Chapter 20: - Page 6 of 9

The Meeting in the Town Hall

(English version of “Noli Me Tangere”)

Yes, yes! cried the youths and elders with one voice.  The youths were delighted to hear an old man speak so.

What are we going to do with four hermanos mayores? went on the old man.  What is the meaning of those chickens, capons, and roast pigs, thrown into the lake? ‘Humbug!’ our neighbors would say.  And afterwards we should have to fast for six months! What have we to do with Sylla and the Romans? Have they ever invited us to any of their festivities, I wonder? I, at least, have never received any invitation from them, and you can all see that I’m an old man!

The Romans live in Rome, where the Pope is, Capitan Basilio prompted him in a low voice.  Now I understand! exclaimed the old man calmly.

They would make of their festivals watch-meetings, and the Pope would order them to throw their food into the sea so that they might commit no sin.  But, in spite of all that, your plan is inadmissible, impossible, a piece of foolishness!
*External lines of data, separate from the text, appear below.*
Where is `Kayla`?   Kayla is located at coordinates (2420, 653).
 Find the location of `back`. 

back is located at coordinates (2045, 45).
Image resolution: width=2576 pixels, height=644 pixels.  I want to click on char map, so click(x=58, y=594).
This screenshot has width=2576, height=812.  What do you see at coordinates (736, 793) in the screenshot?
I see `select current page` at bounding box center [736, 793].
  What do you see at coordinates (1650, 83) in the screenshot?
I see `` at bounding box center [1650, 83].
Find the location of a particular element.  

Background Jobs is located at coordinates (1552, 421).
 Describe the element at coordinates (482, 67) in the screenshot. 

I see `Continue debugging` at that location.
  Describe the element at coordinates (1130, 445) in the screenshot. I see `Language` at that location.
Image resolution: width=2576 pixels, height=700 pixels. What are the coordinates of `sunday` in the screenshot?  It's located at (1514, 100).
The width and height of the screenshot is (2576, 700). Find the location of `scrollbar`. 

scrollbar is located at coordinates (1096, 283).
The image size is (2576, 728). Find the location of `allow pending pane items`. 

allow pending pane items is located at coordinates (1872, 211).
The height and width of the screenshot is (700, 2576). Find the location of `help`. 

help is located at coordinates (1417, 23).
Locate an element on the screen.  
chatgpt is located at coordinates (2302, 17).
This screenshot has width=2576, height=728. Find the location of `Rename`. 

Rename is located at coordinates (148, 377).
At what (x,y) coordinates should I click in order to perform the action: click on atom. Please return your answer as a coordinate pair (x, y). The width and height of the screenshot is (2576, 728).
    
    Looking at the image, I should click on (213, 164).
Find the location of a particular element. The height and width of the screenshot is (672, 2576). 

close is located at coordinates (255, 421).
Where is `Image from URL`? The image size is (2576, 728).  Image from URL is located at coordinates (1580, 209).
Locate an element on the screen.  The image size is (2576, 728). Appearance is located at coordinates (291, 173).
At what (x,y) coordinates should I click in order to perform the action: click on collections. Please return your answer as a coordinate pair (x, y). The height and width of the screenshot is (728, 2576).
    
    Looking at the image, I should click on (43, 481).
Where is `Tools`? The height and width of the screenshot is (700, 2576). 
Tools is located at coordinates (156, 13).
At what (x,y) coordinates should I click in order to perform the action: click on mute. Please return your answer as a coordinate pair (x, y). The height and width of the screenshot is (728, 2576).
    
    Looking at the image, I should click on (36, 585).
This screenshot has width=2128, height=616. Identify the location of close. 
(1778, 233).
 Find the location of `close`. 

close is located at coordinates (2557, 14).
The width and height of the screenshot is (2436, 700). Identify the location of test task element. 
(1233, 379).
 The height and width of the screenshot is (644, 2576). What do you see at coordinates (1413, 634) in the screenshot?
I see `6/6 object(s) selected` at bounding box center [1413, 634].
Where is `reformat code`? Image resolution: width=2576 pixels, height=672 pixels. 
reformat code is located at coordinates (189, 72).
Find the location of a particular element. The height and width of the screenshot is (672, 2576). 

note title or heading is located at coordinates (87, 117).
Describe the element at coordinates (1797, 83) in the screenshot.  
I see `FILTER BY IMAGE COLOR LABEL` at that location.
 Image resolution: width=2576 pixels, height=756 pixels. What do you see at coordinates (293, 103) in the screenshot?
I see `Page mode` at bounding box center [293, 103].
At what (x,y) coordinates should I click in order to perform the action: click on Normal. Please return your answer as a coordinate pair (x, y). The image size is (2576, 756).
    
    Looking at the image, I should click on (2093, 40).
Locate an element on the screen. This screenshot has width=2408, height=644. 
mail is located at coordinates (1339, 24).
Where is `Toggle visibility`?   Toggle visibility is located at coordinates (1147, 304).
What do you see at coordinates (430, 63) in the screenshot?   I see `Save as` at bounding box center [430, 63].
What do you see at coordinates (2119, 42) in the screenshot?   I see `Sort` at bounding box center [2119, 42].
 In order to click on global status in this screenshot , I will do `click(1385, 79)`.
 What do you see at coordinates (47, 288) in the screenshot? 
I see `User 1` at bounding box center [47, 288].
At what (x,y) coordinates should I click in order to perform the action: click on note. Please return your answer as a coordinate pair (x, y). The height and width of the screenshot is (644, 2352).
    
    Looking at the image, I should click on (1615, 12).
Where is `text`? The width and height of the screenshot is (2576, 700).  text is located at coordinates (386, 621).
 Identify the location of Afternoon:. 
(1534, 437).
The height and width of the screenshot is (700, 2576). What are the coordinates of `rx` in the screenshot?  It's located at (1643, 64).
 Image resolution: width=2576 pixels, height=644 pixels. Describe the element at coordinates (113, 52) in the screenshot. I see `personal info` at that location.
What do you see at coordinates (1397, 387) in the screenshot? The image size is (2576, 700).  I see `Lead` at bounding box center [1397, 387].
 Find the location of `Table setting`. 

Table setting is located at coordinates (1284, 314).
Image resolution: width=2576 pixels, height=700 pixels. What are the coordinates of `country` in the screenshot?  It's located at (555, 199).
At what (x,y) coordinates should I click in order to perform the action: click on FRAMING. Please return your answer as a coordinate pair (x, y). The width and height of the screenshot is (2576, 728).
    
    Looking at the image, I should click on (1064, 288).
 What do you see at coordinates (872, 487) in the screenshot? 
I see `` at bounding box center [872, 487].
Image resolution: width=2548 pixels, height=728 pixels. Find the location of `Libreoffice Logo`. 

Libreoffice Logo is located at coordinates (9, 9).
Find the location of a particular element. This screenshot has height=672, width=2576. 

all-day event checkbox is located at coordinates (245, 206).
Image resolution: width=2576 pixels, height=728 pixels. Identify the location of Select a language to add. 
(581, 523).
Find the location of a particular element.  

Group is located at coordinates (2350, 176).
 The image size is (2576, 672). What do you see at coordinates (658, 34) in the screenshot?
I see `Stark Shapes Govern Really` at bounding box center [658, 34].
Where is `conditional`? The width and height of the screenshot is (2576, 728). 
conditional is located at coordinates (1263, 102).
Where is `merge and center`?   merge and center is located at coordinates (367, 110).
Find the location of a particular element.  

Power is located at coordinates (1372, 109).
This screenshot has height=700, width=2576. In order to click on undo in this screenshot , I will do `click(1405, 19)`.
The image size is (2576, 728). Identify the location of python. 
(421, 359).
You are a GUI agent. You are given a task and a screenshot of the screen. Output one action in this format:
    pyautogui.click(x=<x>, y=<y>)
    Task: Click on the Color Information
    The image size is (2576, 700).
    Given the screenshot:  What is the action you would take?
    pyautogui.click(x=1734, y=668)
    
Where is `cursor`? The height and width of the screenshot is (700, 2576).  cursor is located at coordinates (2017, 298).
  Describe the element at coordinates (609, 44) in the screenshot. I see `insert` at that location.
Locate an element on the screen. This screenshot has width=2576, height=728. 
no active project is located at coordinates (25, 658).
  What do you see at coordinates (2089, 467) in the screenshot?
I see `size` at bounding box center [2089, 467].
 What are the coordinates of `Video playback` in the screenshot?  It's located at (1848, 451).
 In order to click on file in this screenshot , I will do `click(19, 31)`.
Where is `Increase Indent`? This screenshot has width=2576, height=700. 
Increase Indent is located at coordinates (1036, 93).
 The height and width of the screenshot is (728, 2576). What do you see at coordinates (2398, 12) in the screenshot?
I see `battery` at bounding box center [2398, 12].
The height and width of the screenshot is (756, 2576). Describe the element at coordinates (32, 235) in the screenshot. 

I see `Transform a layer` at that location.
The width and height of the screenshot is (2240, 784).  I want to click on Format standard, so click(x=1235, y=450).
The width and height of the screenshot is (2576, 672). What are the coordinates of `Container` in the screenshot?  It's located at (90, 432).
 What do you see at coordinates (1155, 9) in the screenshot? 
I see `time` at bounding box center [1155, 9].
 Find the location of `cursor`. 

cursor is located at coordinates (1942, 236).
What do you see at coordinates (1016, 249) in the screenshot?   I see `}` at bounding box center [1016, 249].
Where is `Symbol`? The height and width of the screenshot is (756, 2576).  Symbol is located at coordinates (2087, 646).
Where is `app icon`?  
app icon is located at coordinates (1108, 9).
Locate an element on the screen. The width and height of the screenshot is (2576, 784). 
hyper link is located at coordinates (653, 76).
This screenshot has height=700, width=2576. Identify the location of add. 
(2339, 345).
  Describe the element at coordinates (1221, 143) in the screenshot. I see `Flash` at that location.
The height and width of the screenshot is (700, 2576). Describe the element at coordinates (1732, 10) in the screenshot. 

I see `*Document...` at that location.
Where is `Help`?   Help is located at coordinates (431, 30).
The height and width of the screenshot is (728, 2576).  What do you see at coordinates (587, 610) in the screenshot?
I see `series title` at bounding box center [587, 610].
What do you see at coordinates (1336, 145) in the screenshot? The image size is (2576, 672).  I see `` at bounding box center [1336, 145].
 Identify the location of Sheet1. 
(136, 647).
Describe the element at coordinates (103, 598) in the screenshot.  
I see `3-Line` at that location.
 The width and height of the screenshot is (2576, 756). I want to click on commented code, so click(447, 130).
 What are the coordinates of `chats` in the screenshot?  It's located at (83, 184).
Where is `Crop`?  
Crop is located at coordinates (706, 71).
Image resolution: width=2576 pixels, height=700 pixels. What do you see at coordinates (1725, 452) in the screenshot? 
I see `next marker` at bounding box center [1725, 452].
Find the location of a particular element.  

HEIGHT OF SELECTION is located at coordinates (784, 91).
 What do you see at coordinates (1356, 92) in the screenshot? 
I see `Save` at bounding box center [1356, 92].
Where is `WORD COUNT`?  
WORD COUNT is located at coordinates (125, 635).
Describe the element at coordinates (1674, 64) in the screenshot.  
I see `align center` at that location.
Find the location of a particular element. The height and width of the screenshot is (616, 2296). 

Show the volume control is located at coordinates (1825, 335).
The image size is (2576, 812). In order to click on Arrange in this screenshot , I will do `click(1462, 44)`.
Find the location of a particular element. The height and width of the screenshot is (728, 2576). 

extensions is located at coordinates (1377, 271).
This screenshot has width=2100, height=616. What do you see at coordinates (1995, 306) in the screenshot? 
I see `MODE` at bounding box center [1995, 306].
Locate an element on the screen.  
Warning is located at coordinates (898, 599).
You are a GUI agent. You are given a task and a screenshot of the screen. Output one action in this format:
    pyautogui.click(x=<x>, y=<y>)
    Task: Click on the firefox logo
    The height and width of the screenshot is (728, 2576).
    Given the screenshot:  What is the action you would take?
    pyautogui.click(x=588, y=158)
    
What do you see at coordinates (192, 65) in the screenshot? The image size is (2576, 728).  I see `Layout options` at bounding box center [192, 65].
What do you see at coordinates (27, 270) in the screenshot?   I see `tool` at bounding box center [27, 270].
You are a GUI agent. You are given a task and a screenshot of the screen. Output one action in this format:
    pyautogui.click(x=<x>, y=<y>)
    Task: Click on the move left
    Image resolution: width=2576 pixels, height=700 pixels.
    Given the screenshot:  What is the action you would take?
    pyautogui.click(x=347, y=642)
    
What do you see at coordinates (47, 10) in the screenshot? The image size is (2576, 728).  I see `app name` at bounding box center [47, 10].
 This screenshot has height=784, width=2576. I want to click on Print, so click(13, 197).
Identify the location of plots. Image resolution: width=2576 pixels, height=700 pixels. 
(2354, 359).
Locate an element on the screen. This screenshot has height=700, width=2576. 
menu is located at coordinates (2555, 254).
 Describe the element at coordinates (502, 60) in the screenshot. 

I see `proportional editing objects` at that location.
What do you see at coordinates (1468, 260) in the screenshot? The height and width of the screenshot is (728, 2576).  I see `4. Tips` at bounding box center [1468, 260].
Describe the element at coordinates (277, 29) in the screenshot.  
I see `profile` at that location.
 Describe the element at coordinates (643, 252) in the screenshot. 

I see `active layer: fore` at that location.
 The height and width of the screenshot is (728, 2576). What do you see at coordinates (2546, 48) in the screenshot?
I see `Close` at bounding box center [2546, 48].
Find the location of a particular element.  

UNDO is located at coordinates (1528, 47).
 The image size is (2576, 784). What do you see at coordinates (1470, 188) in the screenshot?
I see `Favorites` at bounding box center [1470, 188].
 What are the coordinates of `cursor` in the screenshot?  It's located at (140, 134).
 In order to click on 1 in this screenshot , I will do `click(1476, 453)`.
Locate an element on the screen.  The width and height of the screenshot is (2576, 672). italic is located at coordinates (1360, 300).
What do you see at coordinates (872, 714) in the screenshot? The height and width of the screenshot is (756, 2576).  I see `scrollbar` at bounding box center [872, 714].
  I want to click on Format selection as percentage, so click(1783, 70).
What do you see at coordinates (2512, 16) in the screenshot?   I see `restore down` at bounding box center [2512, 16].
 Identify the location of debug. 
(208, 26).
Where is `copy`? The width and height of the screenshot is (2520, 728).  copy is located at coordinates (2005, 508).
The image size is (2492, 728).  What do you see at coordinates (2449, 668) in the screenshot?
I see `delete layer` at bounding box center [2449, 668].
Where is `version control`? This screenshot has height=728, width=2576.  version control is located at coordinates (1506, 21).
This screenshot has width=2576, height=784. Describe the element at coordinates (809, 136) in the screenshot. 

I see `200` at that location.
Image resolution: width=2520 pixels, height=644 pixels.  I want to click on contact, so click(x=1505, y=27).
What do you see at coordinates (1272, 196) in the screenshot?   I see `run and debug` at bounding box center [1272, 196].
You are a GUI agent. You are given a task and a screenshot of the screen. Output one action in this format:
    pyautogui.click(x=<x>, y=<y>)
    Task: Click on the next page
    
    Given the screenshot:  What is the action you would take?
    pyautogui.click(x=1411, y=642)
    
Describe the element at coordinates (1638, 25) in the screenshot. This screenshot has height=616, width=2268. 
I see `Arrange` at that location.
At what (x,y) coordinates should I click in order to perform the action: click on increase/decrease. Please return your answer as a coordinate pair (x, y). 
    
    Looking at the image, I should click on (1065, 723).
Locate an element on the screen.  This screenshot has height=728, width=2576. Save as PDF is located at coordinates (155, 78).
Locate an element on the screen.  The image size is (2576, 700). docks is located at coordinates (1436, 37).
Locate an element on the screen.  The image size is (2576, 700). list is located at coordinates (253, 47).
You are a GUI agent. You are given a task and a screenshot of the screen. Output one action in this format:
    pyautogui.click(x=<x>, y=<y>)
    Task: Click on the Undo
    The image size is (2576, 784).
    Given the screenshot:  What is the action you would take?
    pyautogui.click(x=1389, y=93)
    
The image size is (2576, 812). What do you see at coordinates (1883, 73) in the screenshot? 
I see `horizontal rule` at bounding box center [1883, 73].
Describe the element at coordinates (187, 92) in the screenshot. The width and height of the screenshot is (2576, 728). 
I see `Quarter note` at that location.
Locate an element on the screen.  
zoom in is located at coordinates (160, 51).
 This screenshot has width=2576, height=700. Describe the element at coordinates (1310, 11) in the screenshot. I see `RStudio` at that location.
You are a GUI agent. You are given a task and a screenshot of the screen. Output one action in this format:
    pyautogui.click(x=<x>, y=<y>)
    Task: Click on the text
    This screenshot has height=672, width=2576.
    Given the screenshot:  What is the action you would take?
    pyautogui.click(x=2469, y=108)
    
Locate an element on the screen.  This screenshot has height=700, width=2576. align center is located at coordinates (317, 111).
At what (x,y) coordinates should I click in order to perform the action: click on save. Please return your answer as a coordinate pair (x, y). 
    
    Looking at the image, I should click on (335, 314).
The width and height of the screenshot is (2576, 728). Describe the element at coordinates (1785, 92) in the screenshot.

Being so stoutly opposed, Don Filipo had to withdraw his proposal.  Now that their chief rival had been defeated, even the worst of the irreconcilable insurgents looked on with calmness while a young cabeza de barangay asked for the floor.

I beg that you excuse the boldness of one so young as I am in daring to speak before so many persons respected for their age and prudence and judgment in affairs, but since the eloquent orator, Capitan Basilio, has requested every one to express his opinion, let the authoritative words spoken by him excuse my insignificance.

The conservatives nodded their heads with satisfaction, remarking to one another: This young man talks sensibly.  He’s modest. He reasons admirably.

What a pity that he doesn’t know very well how to gesticulate, observed Capitan Basilio.  But there’s time yet! He hasn’t studied Cicero and he’s still a young man!

If I present to you, gentlemen, any program or plan, the young man continued, I don’t do so with the thought that you will find it perfect or that you will accept it, but at the same time that I once more bow to the judgment of all of you, I wish to prove to our elders that our thoughts are always like theirs, since we take as our own those ideas so eloquently expressed by Capitan Basilio.

Well spoken! Well spoken! cried the flattered conservatives. Capitan Basilio made signs to the speaker showing him how he should stand and how he ought to move his arm.  The only one remaining impassive was the gobernadorcillo, who was either bewildered or preoccupied; as a matter of fact, he seemed to be both.  The young man went on with more warmth:

My plan, gentlemen, reduces itself to this: invent new shows that are not common and ordinary, such as we see every day, and endeavor that the money collected may not leave the town, and that it be not wasted in smoke, but that it be used in some manner beneficial to all.